Very little CPU usage

Message boards : Number crunching : Very little CPU usage
Message board moderation

To post messages, you must log in.

Previous · 1 · 2

AuthorMessage
Bryan

Send message
Joined: 3 Oct 19
Posts: 14
Credit: 32,908,253
RAC: 0
Message 76 - Posted: 8 Oct 2019, 16:00:06 UTC - in response to Message 73.  

damotbe, the problem is that you are wasting resources. When 64 WU are launched on a 64t machine only 2 threads are used on a single CPU and 4 threads get used on a dual CPU machine. That means that the threads are over committed by either 16:1 or 32:1. It is a total waste of machine capability. Without your program setting affinity a single machine could produce a lot more work for the project.

The program continuously launches "child" processes and kills the old processes so an affinity script must continuously run. The best solution is to remove the affinity control from the program's executable. Let Linux decide what threads to use.
ID: 76 · Rating: 0 · rate: Rate + / Rate - Report as offensive     Reply Quote
damotbe
Volunteer moderator
Project administrator
Project developer
Project tester
Project scientist
Help desk expert

Send message
Joined: 23 Jul 19
Posts: 289
Credit: 464,119,561
RAC: 0
Message 85 - Posted: 9 Oct 2019, 6:19:17 UTC - in response to Message 76.  

damotbe, the problem is that you are wasting resources. When 64 WU are launched on a 64t machine only 2 threads are used on a single CPU and 4 threads get used on a dual CPU machine. That means that the threads are over committed by either 16:1 or 32:1. It is a total waste of machine capability. Without your program setting affinity a single machine could produce a lot more work for the project.

The program continuously launches "child" processes and kills the old processes so an affinity script must continuously run. The best solution is to remove the affinity control from the program's executable. Let Linux decide what threads to use.


Yes we know that and we are very concerned by this issue. The affinity is auto-tuned by mpirun. We tried multiple parameters of this wrapper. It's very difficult to assess the changes since multiple versions of the code runs. Secondly, the static compilation of nwchem (not our code) is very tricky and we tried to shortcut mpi. Thirdly, we don't have engineer anymore (reality of public research...) and it's hard to solve this particular issue, but we try !
ID: 85 · Rating: 0 · rate: Rate + / Rate - Report as offensive     Reply Quote
Bryan

Send message
Joined: 3 Oct 19
Posts: 14
Credit: 32,908,253
RAC: 0
Message 89 - Posted: 9 Oct 2019, 14:15:49 UTC - in response to Message 85.  
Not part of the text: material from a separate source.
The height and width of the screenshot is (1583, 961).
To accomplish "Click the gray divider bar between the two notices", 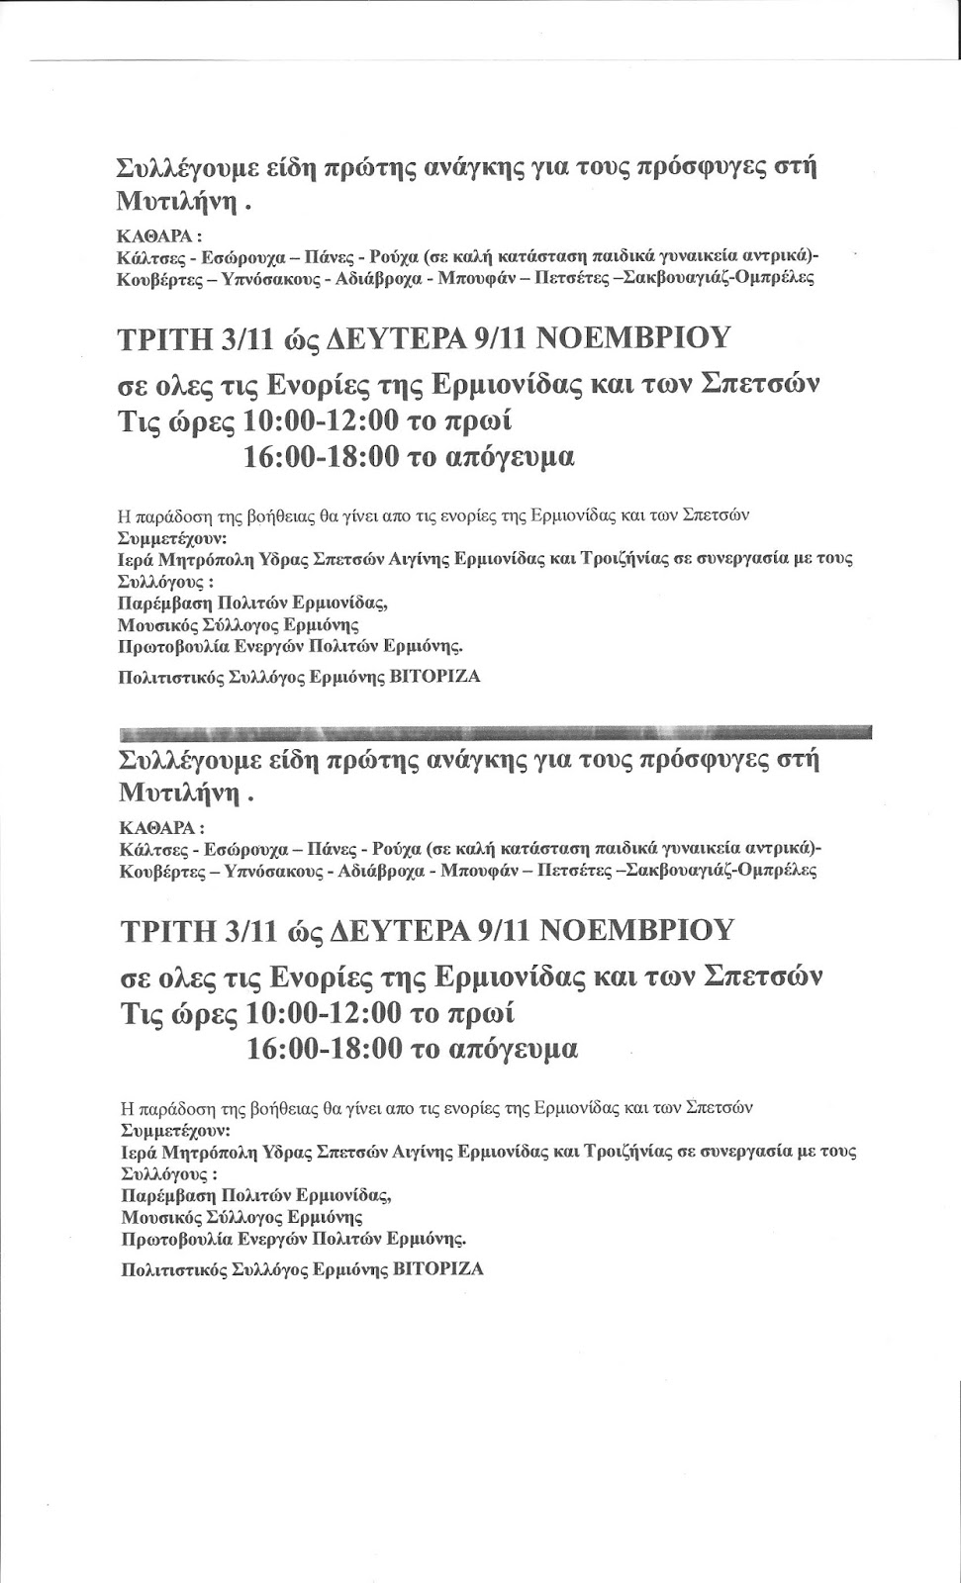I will (495, 734).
I don't know if the VBox version actually assigns CPU affinity since I haven't run it. On the native Linux, which runs well, you should warn people that running more than 1 WU per CPU is only increasing the time to completion. On my dual CPU Intel machines running 64 WU means it would take 16X more time to complete a WU.
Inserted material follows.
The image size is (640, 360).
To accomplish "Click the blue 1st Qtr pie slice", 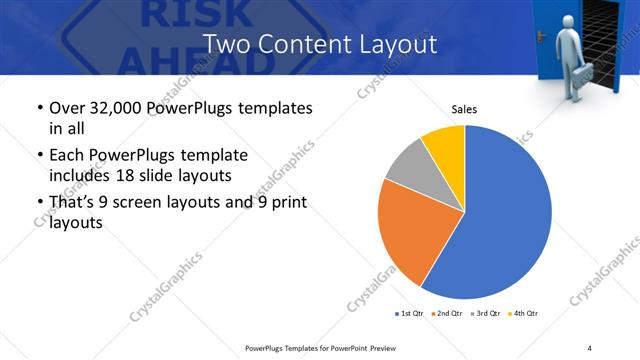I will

I hope you find a solution because the native linux app runs very well.
ID: 89 · Rating: 0 · rate: Rate + / Rate - Report as offensive     Reply Quote
damotbe
Volunteer moderator
Project administrator
Project developer
Project tester
Project scientist
Help desk expert

Send message
Joined: 23 Jul 19
Posts: 289
Credit: 464,119,561
RAC: 0
Message 94 - Posted: 10 Oct 2019, 11:53:44 UTC - in response to Message 89.  

We reproduce the problem on my bi-socket Xeon and we wrote a affinity script to include in the native app. We will try to commit the change tonight.
ID: 94 · Rating: 0 · rate: Rate + / Rate - Report as offensive     Reply Quote
Bryan

Send message
Joined: 3 Oct 19
Posts: 14
Credit: 32,908,253
RAC: 0
Message 96 - Posted: 10 Oct 2019, 13:54:33 UTC - in response to Message 94.  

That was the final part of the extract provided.